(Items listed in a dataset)
[Start of Attachment]

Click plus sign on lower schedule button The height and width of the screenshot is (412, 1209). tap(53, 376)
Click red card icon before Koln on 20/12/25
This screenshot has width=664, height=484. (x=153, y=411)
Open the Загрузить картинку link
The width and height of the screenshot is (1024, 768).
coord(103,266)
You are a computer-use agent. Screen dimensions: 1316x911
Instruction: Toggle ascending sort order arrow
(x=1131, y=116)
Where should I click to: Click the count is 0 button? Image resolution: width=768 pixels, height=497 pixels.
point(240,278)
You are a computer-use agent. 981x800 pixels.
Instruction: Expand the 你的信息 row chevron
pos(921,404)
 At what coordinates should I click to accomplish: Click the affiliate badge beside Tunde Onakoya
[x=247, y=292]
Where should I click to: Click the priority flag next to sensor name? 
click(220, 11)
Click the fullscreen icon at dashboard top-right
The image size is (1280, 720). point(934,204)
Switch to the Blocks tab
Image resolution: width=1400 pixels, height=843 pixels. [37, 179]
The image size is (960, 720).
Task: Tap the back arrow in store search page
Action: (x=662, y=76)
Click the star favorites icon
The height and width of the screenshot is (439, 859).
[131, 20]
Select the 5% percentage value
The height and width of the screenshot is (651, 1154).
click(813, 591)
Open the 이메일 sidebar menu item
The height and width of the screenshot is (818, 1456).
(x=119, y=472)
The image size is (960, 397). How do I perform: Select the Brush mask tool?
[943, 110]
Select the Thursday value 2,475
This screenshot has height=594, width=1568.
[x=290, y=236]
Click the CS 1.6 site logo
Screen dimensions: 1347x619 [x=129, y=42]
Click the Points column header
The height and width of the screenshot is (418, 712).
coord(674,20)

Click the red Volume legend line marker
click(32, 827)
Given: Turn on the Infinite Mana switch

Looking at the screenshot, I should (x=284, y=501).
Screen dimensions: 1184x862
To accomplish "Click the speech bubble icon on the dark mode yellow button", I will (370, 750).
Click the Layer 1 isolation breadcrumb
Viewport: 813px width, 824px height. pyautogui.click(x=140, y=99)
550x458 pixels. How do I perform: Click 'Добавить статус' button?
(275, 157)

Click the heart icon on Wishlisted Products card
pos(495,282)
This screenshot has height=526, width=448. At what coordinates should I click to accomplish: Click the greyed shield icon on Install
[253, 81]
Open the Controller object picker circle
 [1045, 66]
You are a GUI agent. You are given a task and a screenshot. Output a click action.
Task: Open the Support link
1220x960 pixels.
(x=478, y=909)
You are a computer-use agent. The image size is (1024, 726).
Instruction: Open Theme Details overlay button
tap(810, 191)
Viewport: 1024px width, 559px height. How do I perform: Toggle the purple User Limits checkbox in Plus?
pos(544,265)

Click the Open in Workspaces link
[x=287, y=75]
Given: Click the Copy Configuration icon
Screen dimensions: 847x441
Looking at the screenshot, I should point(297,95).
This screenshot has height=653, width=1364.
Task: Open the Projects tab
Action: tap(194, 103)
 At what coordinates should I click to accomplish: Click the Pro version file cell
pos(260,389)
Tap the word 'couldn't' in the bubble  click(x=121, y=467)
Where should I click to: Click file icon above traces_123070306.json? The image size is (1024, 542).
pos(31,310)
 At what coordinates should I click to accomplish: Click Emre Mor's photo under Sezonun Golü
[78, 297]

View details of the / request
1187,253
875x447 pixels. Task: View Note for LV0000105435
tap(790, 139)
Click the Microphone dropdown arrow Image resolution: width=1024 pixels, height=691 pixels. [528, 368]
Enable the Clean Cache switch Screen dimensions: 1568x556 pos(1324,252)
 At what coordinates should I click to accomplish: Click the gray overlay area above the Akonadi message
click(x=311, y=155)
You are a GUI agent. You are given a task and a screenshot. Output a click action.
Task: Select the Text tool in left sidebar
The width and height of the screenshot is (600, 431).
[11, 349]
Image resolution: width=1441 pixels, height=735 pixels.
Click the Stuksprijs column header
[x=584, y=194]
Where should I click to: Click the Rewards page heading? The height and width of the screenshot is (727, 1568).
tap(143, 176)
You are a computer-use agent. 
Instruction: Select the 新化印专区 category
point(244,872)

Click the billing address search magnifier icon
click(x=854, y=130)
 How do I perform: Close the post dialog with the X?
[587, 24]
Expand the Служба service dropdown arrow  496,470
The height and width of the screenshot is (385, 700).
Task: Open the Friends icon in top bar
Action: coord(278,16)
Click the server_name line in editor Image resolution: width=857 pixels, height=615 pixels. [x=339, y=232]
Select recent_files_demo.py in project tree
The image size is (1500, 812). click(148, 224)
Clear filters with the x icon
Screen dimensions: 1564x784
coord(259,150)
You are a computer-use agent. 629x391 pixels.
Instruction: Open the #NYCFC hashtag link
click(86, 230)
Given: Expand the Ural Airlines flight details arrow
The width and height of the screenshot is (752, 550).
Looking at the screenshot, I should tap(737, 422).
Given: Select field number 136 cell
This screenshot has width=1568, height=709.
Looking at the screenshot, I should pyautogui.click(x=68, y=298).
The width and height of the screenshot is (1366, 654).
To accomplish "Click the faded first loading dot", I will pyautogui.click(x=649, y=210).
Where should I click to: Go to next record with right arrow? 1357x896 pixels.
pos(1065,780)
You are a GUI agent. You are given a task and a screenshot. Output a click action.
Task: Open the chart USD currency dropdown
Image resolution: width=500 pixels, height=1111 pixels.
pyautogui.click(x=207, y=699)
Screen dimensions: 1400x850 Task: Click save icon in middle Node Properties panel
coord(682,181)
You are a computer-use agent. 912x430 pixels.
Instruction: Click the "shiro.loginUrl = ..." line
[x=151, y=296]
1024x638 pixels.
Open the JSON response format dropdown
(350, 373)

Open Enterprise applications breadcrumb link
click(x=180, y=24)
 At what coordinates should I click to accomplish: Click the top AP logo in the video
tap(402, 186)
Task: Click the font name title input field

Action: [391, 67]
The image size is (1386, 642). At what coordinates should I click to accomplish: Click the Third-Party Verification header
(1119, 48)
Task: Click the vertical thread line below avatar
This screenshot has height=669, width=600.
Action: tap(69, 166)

[End of Attachment]

## WHAT IS NEEDED
From the entries above, copy every line containing the word "agent".

## WRITTEN SOLUTION
You are a computer-use agent. Screen dimensions: 1316x911
You are a computer-use agent. 981x800 pixels.
You are a GUI agent. You are given a task and a screenshot. Output a click action.
You are a computer-use agent. The image size is (1024, 726).
You are a GUI agent. You are given a task and a screenshot. Output a click action.
You are a computer-use agent. 
You are a computer-use agent. 629x391 pixels.
You are a GUI agent. You are given a task and a screenshot. Output a click action.
You are a computer-use agent. 912x430 pixels.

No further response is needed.